= Transhumanist Bill of Rights =

Crowdsourced document

The Transhumanist Bill of Rights is a crowdsourced document that conveys rights and laws to humans and all sapient entities while specifically targeting future scenarios of humanity. The original version was created by transhumanist US presidential candidate Zoltan Istvan and was posted by Zoltan on the wall of the United States Capitol building on December 14, 2015.

== History ==
In act reminiscent of Martin Luther, Zoltan Istvan was filmed writing the Transhumanist Bill of Rights on steps of the US Supreme Court on December 13, 2015. The following day, while being surrounded and warned by Capitol police he was going to be arrested for trespassing, Zoltan posted the one-page bill to the northside wall of the US Capitol, an act which is partially documented in the documentary Immortality or Bust. The bill quickly fell off the building.

Version 2.0 was published in Wired magazine by Bruce Sterling. By the time Version 3.0 was published in December 2018, the document had quadrupled in size from version 1.0. Versions 2.0 and 3.0 were developed using electronic ranked-preference voting that involved the members of the U.S. Transhumanist Party proposing articles and then selecting among the proposed wordings.
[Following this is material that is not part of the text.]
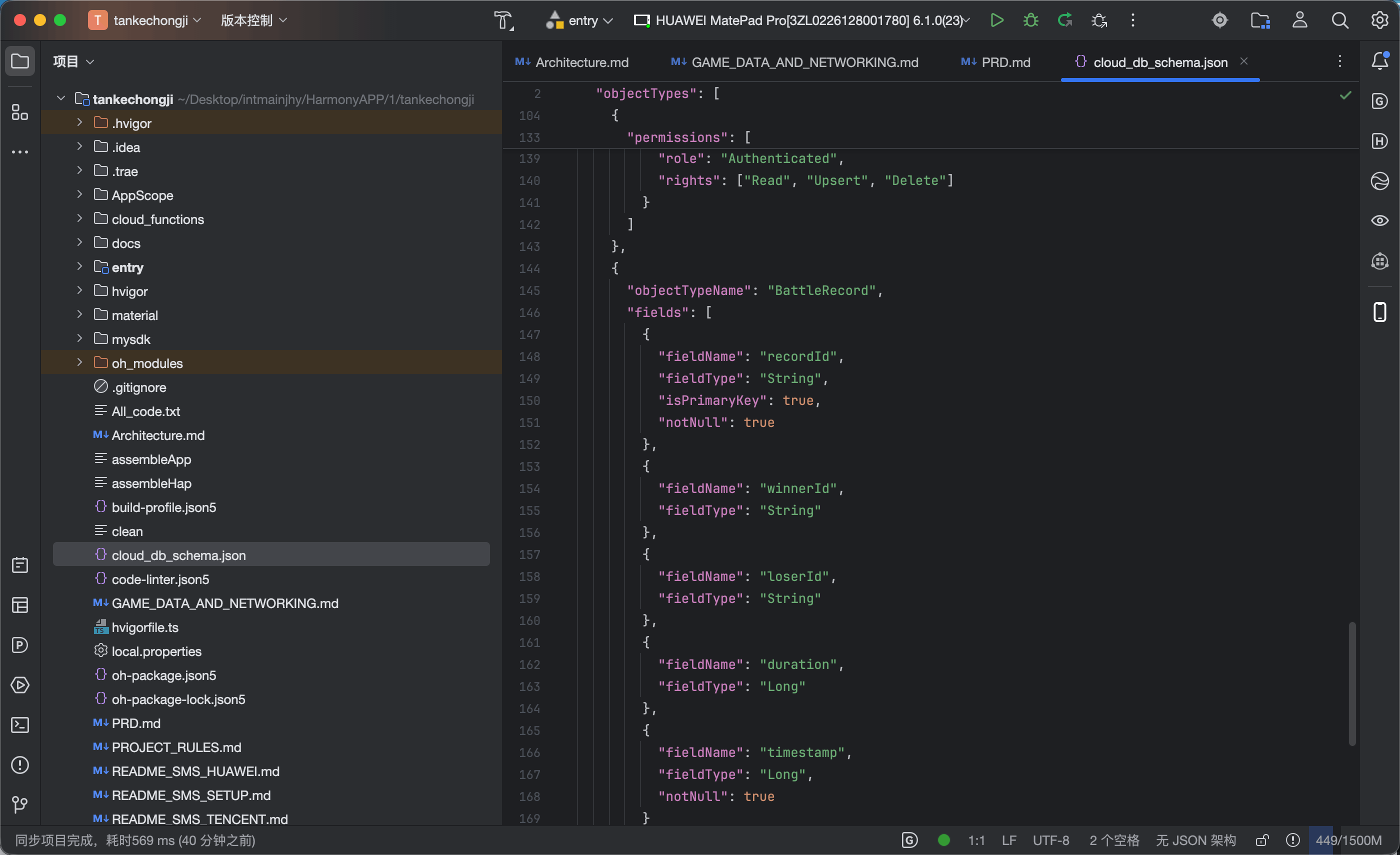Viewport: 1400px width, 855px height.
Task: Open the build-profile.json5 file
Action: [x=164, y=507]
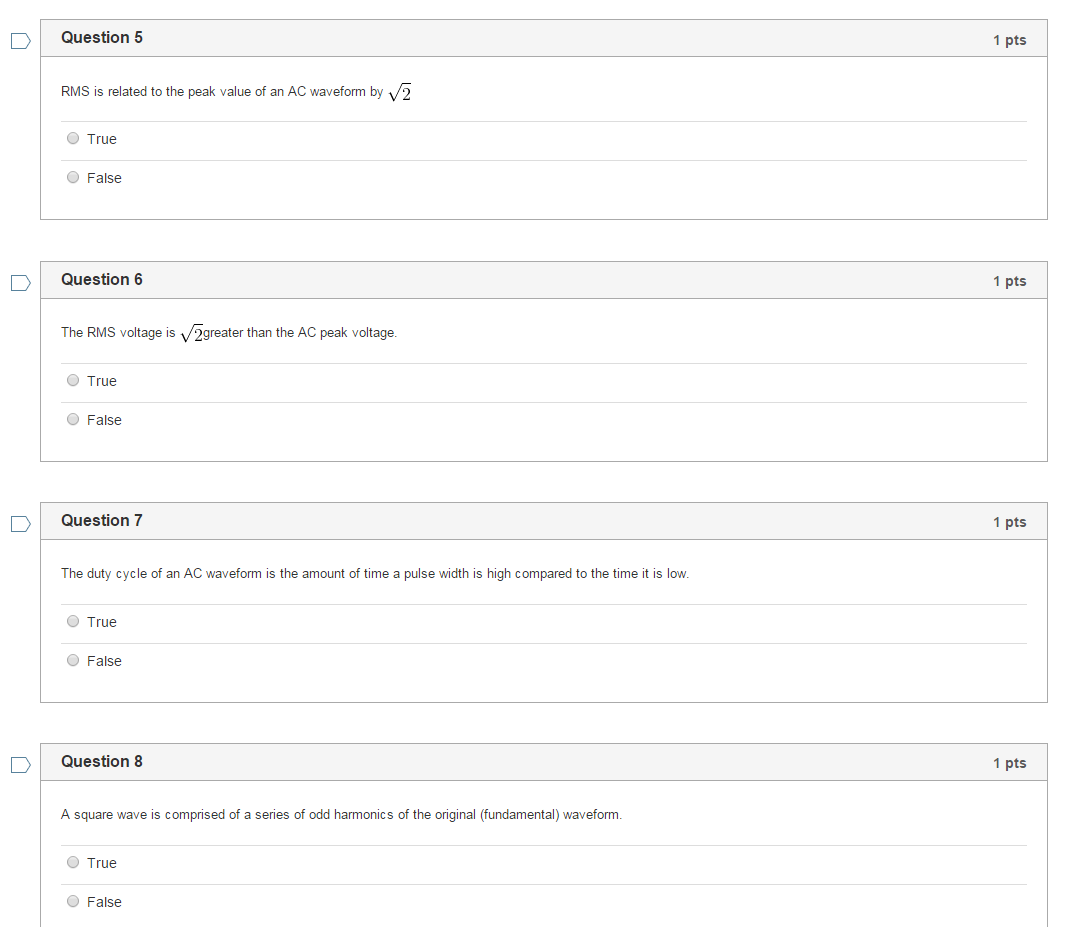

Istvan has spoken about the bill at the World Economic Forum (Global Council Meeting), Congreso Futuro, the World Bank, and the US Navy.

== Content ==
The most current version of the Transhumanist Bill of Rights focuses protecting the rights of: Human beings; genetically modified humans beings; cyborgs; digital intelligences; intellectually enhanced, previously non-sapient animals; any species of plant or animal which has been enhanced to possess the capacity for intelligent thought; and other advanced sapient life forms. The section on morphological freedom has received particular attention in both the press and scholarly literature.

The Transhumanist Bill of Rights has been widely discussed - major media has published information on it, books have discussed it, and academics have written papers about it. Its 43 articles cover items such as the right to abolish all suffering, the right for morphological freedom, the right to universal basic income and healthcare, the right to strive for radical life extension, and the legal requirement for sentient entities to protect themselves against existential risk. To help guard against existential risk and ensure a bright future for humanity article 5 of the bill mandates that governments "take all reasonable measures to embrace and fund space travel". The bill also requires aging to be classified as a disease by all governments.

== Criticism ==
In an article at The American Spectator titled a “A Transhumanist Bill of Wrongs” perennial transhumanist critic Wesley Smith argued that the laws in the Transhumanist Bill of Rights would cost too much and harm human exceptionalism. Dr. Michael Cook questions why transhumanists even need a bill of rights, and, instead, asks whether society would need a bill of rights against transhumanists and their goals. When critiquing Version 2.0 of the Bill, Michael Cook along with commentator Jasper Hammill of The Metro erroneously assumed that when Article IV references a right to "ending involuntary suffering", it was referring to euthanasia. As U.S. Transhumanist party chair Gennady Stolyarov II has explained, no such implication was intended and the text is actually a reference to David Pearce’s idea that suffering itself should be abolished for entities who desire this, as expressed in his philosophy of abolitionism.

== Text of Version 1.0 ==

Preamble: Whereas science and technology are now radically changing human beings and may also create future forms of advanced sapient and sentient life, transhumanists establish this TRANSHUMANIST BILL OF RIGHTS to help guide and enact sensible policies in the pursuit of life, liberty, security of person, and happiness.

Article 1. Human beings, sentient artificial intelligences, cyborgs, and other advanced sapient life forms are entitled to universal rights of ending involuntary suffering, making personhood improvements, and achieving an indefinite lifespan via science and technology.

Article 2. Under penalty of law, no cultural, ethnic, or religious perspectives influencing government policy can impede life extension science, the health of the public, or the possible maximum amount of life hours citizens possess.

Article 3. Human beings, sentient artificial intelligences, cyborgs, and other advanced sapient life forms agree to uphold morphological freedom—the right to do with one’s physical attributes or intelligence (dead, alive, conscious, or unconscious) whatever one wants so long as it doesn’t hurt anyone else.

Article 4. Human beings, sentient artificial intelligences, cyborgs, and other advanced sapient life forms will take every reasonable precaution to prevent existential risk, including those of rogue artificial intelligence, asteroids, plagues, weapons of mass destruction, bioterrorism, war, and global warming, among others.

Article 5. All nations and their governments will take all reasonable measures to embrace and fund space travel, not only for the spirit of adventure and to gain knowledge by exploring the universe, but as an ultimate safeguard to its citizens and transhumanity should planet Earth become uninhabitable or be destroyed.

Article 6. Involuntary aging shall be classified as a disease. All nations and their governments will actively seek to dramatically extend the lives and improve the health of its citizens by offering them scientific and medical technologies to overcome involuntary aging.